1- Le pardon gratuit à l’autre c’est une haine de soi

Dans la parasha de la semaine on peut lire le récit de l’ouverture de la mer rouge et du chant des enfants d’Israël qui l’a suivie. L’ouverture de la mer rouge n’était pas une nécessité de l’histoire. Pharaon avait déjà laissé partir les juifs après la plaie des premiers nés. 

Pourtant D a voulu que ce miracle arrive. Les versets disent en effet « L’Éternel parla ainsi à Moïse: 2 "Dis aux enfants d'Israël de remonter et de camper en face de Pi-Hahiroth, entre Migdol et la mer; devant Baal-Cefôn, à l'opposite, vous camperez au bord de la mer. 3 Pharaon se dira que les enfants d'Israël sont égarés dans ce pays; que le désert les emprisonne. 4 Et je raffermirai le cœur de Pharaon et il les poursuivra; puis j'accablerai de ma puissance Pharaon avec toute son armée et les Égyptiens apprendront que je suis l'Éternel." Ils obéirent »

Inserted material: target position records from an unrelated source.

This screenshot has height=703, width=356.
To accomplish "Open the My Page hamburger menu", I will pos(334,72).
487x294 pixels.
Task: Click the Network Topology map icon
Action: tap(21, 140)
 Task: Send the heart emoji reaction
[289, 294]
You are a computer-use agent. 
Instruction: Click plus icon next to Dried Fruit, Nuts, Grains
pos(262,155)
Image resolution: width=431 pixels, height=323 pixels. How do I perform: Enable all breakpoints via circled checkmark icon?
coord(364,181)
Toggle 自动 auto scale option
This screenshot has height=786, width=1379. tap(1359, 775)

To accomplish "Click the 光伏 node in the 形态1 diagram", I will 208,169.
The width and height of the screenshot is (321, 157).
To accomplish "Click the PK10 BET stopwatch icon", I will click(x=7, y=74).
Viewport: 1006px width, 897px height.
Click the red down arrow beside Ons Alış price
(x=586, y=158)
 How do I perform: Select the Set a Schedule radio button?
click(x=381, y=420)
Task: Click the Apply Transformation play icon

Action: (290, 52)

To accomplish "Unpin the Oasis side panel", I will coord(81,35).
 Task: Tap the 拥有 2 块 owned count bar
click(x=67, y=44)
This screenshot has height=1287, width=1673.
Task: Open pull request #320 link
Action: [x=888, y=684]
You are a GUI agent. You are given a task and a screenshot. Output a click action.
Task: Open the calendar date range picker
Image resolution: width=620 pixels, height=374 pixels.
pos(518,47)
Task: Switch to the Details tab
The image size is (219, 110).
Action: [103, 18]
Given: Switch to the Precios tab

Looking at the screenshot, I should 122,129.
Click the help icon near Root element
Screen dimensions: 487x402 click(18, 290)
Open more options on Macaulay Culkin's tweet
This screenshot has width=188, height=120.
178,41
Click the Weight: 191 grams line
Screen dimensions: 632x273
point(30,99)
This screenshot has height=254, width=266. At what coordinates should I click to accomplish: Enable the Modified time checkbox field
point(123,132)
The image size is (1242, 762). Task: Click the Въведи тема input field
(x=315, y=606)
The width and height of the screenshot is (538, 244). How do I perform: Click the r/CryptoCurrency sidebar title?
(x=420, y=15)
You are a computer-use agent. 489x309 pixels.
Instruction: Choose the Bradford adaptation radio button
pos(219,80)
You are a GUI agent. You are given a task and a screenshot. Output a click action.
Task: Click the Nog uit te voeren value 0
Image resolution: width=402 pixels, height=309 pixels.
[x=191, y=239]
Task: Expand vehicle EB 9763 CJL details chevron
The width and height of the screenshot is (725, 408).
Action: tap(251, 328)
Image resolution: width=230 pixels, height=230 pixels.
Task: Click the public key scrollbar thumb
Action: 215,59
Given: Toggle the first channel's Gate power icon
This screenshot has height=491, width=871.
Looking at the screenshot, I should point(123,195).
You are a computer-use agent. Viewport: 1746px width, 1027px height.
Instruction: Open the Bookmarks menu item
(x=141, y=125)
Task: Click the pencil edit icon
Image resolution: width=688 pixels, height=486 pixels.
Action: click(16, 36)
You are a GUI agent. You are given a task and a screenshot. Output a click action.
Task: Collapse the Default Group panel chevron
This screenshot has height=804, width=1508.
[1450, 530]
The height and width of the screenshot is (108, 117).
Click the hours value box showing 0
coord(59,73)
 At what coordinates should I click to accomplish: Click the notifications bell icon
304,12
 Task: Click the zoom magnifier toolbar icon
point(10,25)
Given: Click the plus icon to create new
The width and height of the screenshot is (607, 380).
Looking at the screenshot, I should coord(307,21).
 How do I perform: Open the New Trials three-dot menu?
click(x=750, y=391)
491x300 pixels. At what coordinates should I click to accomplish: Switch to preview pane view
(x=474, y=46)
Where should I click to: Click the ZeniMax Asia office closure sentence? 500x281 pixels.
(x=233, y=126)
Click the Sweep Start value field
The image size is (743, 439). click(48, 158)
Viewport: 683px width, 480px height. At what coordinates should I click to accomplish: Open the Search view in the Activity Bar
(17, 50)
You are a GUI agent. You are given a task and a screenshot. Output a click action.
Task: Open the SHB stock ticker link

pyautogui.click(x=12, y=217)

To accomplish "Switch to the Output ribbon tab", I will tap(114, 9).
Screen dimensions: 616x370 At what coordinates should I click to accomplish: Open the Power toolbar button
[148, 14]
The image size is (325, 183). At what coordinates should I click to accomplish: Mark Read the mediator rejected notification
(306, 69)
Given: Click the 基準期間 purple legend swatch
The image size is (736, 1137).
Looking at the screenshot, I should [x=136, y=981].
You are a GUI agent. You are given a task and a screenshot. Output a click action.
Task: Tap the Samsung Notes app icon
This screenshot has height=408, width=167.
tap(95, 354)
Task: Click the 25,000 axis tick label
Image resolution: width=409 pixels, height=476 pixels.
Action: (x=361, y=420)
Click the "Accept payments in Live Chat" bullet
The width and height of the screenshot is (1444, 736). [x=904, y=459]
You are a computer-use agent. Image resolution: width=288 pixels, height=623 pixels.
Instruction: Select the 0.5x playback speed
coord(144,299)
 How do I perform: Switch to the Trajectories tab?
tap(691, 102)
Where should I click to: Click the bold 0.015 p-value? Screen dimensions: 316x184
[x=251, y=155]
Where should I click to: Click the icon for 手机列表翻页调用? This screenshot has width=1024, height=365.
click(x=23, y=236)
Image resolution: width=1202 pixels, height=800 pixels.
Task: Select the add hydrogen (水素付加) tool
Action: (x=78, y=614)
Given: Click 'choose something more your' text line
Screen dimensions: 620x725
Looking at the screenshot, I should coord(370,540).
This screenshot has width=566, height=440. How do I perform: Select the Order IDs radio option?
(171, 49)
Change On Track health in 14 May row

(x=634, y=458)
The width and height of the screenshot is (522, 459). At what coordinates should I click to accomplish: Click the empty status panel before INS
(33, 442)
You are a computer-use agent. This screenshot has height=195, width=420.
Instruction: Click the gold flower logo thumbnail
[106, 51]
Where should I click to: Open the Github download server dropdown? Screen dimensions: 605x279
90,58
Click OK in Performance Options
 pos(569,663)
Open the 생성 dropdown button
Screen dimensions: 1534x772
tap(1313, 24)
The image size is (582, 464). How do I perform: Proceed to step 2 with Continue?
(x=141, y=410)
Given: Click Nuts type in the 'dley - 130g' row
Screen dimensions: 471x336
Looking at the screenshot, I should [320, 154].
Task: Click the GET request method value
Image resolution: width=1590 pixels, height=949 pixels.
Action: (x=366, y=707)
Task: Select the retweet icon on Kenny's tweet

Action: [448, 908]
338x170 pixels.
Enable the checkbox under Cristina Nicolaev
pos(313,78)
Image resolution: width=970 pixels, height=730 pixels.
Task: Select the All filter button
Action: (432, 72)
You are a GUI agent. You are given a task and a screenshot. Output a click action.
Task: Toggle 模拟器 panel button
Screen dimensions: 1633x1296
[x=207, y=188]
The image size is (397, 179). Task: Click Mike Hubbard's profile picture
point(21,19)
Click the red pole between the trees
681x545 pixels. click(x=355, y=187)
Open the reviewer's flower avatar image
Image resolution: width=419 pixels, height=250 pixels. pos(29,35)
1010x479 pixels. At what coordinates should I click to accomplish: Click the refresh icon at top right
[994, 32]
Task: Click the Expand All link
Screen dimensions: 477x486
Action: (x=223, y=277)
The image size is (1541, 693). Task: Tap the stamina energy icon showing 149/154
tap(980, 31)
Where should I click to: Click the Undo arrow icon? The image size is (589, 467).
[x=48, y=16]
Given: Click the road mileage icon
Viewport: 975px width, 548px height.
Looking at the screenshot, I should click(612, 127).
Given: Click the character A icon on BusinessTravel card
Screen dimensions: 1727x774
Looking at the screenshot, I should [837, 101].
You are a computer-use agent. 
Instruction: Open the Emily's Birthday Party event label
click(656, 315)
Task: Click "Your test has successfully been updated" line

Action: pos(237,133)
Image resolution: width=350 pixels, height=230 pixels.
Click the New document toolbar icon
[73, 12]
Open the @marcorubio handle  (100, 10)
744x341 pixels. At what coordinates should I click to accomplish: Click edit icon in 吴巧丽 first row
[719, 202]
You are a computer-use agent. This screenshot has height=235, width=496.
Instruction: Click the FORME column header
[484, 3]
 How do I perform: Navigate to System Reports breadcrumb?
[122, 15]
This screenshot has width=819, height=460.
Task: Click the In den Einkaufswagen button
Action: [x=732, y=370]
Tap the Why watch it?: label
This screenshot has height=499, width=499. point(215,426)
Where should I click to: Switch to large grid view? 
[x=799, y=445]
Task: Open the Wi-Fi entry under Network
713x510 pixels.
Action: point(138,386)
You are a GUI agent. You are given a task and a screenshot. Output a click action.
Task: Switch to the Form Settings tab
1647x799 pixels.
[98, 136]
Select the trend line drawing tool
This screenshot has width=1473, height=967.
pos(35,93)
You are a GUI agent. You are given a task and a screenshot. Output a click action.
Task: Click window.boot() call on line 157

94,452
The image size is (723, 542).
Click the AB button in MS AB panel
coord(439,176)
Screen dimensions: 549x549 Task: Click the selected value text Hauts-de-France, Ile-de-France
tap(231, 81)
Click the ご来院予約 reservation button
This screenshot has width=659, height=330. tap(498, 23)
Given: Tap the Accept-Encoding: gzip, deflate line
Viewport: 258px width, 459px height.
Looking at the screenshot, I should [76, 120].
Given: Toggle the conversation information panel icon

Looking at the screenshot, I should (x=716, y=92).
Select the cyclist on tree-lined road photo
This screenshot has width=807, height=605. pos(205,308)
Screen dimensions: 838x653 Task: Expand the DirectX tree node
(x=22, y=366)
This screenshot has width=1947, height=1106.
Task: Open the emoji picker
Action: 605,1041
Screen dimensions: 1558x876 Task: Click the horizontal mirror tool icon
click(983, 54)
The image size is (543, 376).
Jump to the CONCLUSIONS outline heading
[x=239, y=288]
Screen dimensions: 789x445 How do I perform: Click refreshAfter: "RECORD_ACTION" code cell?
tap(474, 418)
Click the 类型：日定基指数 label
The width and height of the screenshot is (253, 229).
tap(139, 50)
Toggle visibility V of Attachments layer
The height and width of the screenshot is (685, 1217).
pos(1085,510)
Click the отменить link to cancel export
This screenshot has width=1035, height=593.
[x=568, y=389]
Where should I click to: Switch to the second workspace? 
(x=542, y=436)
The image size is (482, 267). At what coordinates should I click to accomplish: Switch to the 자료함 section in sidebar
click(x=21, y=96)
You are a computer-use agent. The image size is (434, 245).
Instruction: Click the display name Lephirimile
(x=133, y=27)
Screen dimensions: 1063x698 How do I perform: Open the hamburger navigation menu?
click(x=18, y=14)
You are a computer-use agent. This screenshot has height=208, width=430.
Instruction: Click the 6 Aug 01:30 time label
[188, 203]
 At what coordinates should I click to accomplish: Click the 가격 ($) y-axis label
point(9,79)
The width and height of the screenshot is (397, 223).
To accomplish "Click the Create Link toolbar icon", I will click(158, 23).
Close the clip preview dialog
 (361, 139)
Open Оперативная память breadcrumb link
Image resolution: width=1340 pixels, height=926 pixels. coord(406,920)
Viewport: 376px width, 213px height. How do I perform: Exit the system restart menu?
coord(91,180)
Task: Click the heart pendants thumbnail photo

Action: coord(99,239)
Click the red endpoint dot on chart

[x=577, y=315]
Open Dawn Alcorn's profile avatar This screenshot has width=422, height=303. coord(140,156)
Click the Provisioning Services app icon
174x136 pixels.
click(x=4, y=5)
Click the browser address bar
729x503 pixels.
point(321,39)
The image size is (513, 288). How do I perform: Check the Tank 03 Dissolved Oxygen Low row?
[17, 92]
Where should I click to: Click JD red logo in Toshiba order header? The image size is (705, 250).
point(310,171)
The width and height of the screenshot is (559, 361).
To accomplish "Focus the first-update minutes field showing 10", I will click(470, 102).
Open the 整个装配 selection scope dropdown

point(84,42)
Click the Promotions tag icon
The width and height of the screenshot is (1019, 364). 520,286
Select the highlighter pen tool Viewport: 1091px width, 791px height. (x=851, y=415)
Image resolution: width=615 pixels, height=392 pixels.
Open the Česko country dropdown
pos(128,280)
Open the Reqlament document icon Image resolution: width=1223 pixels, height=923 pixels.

Le texte semble indiquer que D voulait absolument tuer les égyptiens dans la mer rouge. D affermit le cœur de pharaon contre son gré pour l’obliger à poursuivre les juifs.

Pourquoi D tient-il a ce que les égyptiens périssent dans la mer. N’est ce pas un acte de cruauté gratuite? 

Apres la traversée de la mer le verset nous décrit la joie des hébreux. Les versets disent « L'Éternel, en ce jour, sauva Israël de la main de l'Égypte; Israël vit l'Égyptien gisant sur le rivage de la mer. Alors Moïse et les enfants d'Israël chantèrent l'hymne suivant à l'Éternel. Ils dirent: "Chantons l'Éternel, ». Les versets indiquent clairement que les juifs entament un chant de joie lorsqu’ils voient les cadavres des égyptiens. Cette réaction des juifs semble cruelle, elle s’oppose radicalement à la charité du christianisme qui demande d’aimer ses ennemis. La torah ne condamne pas cette joie devant la mort des égyptiens au contraire la torah considère que le chant des hébreux après l’ouverture de la mer était un acte d’élévation spirituelle. 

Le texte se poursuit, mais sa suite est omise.